Segment Start: Supplied records

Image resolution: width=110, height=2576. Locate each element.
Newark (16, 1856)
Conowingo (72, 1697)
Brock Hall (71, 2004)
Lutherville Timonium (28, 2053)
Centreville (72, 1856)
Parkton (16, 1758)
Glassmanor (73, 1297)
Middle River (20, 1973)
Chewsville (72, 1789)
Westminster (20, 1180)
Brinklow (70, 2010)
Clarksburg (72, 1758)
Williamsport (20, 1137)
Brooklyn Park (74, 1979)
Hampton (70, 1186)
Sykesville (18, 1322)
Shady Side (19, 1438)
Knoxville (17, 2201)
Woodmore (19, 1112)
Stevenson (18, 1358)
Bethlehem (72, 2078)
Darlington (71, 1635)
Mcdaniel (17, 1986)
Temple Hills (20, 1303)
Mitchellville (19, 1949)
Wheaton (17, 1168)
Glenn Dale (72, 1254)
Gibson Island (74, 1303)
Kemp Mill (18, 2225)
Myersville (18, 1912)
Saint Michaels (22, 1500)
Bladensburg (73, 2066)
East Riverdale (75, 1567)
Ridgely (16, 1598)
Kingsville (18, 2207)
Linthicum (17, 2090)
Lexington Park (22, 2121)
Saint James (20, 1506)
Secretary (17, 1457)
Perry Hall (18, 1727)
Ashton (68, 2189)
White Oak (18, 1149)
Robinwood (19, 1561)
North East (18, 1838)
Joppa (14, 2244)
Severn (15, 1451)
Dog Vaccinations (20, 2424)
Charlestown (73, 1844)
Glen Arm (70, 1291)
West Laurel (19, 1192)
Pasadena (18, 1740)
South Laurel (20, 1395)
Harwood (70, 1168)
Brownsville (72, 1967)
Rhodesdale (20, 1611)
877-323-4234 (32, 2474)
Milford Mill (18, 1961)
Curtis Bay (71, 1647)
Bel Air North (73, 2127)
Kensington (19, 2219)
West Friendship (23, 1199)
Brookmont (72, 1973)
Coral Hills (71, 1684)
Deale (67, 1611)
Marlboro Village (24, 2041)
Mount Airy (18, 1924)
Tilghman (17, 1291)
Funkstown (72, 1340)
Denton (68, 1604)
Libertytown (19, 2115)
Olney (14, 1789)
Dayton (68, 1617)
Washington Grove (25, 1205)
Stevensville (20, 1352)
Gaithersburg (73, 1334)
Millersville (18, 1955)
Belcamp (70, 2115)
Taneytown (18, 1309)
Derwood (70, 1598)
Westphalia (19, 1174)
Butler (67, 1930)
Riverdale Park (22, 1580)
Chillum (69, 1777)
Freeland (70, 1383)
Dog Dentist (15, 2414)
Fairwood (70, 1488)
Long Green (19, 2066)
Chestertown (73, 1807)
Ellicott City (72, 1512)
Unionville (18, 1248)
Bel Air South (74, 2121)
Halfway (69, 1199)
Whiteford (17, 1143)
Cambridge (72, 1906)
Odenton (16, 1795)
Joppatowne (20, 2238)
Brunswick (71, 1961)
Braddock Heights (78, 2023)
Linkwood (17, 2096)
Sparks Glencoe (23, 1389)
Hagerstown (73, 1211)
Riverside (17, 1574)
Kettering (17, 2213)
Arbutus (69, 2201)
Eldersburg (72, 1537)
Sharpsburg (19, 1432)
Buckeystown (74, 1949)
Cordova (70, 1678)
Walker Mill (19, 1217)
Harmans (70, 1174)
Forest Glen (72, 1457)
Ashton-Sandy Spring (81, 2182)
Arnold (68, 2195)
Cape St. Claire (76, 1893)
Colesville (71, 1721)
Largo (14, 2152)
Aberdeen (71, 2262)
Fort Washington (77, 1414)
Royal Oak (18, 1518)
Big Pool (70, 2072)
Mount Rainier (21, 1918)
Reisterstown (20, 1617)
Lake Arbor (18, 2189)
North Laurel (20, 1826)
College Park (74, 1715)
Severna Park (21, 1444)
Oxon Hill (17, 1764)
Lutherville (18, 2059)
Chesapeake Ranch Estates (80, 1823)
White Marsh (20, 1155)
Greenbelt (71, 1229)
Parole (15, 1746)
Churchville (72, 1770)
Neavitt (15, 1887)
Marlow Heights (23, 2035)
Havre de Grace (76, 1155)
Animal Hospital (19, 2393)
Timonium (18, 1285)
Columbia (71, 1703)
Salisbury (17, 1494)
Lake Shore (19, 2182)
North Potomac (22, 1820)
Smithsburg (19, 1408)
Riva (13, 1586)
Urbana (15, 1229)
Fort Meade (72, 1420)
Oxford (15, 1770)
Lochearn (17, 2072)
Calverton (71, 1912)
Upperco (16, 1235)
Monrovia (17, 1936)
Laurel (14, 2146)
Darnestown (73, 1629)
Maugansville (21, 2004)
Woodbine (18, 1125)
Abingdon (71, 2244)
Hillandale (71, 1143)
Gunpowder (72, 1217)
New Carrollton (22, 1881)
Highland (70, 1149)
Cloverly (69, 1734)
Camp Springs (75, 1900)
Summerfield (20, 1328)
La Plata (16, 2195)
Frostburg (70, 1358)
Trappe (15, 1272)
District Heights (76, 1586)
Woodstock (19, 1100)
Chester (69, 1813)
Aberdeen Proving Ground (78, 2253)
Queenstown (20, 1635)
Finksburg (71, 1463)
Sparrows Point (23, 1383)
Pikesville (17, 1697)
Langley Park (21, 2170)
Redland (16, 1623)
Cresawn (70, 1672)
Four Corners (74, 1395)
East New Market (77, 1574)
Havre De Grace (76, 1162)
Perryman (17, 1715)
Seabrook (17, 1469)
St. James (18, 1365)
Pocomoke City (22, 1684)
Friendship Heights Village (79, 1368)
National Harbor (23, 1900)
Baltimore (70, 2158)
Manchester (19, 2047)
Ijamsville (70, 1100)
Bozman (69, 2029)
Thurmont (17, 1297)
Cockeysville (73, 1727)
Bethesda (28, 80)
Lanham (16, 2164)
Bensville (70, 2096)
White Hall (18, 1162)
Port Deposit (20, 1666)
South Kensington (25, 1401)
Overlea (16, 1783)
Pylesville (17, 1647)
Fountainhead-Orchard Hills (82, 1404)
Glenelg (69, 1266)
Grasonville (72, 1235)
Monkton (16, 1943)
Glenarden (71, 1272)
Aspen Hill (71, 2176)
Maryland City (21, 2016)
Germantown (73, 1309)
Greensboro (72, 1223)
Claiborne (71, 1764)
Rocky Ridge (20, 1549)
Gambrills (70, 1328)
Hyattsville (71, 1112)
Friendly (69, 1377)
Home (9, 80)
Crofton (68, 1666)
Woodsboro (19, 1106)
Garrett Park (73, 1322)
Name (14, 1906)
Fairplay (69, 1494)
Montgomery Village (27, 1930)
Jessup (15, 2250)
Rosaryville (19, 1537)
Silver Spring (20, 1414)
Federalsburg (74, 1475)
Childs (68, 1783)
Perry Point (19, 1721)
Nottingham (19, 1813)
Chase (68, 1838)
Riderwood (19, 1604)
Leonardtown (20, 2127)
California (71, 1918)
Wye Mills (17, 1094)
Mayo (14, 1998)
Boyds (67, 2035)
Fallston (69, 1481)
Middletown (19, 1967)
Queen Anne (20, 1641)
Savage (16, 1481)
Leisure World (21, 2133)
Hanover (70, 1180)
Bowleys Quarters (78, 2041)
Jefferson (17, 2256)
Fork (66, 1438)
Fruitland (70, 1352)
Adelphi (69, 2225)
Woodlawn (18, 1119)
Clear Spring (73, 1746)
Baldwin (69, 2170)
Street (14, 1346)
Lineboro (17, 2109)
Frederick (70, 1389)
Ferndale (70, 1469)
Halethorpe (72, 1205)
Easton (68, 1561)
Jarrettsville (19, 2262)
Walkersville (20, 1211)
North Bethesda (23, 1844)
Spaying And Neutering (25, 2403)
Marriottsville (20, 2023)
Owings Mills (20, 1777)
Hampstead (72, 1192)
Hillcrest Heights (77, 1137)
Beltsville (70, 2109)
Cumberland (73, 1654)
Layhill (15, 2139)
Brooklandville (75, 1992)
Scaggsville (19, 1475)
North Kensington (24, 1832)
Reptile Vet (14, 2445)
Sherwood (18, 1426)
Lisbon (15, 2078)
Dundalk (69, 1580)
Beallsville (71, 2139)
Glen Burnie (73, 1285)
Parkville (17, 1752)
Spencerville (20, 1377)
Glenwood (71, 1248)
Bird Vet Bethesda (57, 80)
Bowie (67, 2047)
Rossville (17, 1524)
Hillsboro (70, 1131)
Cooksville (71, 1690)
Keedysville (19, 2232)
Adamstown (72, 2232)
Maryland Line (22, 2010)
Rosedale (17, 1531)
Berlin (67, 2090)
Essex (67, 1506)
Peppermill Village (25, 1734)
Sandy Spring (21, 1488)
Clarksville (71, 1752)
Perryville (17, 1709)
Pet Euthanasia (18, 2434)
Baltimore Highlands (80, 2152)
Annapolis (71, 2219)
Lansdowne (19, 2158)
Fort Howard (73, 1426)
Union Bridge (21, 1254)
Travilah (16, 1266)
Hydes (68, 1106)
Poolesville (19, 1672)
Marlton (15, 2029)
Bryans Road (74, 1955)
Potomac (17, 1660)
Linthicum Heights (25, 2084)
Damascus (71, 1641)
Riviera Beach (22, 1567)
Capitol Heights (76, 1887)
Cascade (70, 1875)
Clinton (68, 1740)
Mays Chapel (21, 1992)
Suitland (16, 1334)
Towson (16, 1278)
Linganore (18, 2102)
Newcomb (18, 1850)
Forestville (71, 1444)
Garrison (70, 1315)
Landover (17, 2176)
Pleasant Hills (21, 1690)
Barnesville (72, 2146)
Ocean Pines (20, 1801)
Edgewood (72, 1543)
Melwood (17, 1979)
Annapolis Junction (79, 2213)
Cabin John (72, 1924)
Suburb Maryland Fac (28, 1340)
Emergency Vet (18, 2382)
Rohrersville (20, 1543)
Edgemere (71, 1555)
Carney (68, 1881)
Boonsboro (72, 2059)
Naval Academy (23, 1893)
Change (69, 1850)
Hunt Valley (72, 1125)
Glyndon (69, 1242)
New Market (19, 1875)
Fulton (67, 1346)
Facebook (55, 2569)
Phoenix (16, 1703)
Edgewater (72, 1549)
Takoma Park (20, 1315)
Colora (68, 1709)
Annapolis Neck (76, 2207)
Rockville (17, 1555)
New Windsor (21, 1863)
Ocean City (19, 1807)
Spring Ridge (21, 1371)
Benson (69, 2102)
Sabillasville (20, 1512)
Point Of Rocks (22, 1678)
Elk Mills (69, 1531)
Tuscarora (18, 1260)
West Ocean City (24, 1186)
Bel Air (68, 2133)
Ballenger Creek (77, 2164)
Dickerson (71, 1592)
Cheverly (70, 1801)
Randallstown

Segment End: Supplied records

About this task: Lines to set down from above: the line with "Overlea (16, 1783)", the line with "Woodsboro (19, 1106)", and every line between, each exactly as written.

Output below:
Overlea (16, 1783)
Pylesville (17, 1647)
Fountainhead-Orchard Hills (82, 1404)
Glenelg (69, 1266)
Grasonville (72, 1235)
Monkton (16, 1943)
Glenarden (71, 1272)
Aspen Hill (71, 2176)
Maryland City (21, 2016)
Germantown (73, 1309)
Greensboro (72, 1223)
Claiborne (71, 1764)
Rocky Ridge (20, 1549)
Gambrills (70, 1328)
Hyattsville (71, 1112)
Friendly (69, 1377)
Home (9, 80)
Crofton (68, 1666)
Woodsboro (19, 1106)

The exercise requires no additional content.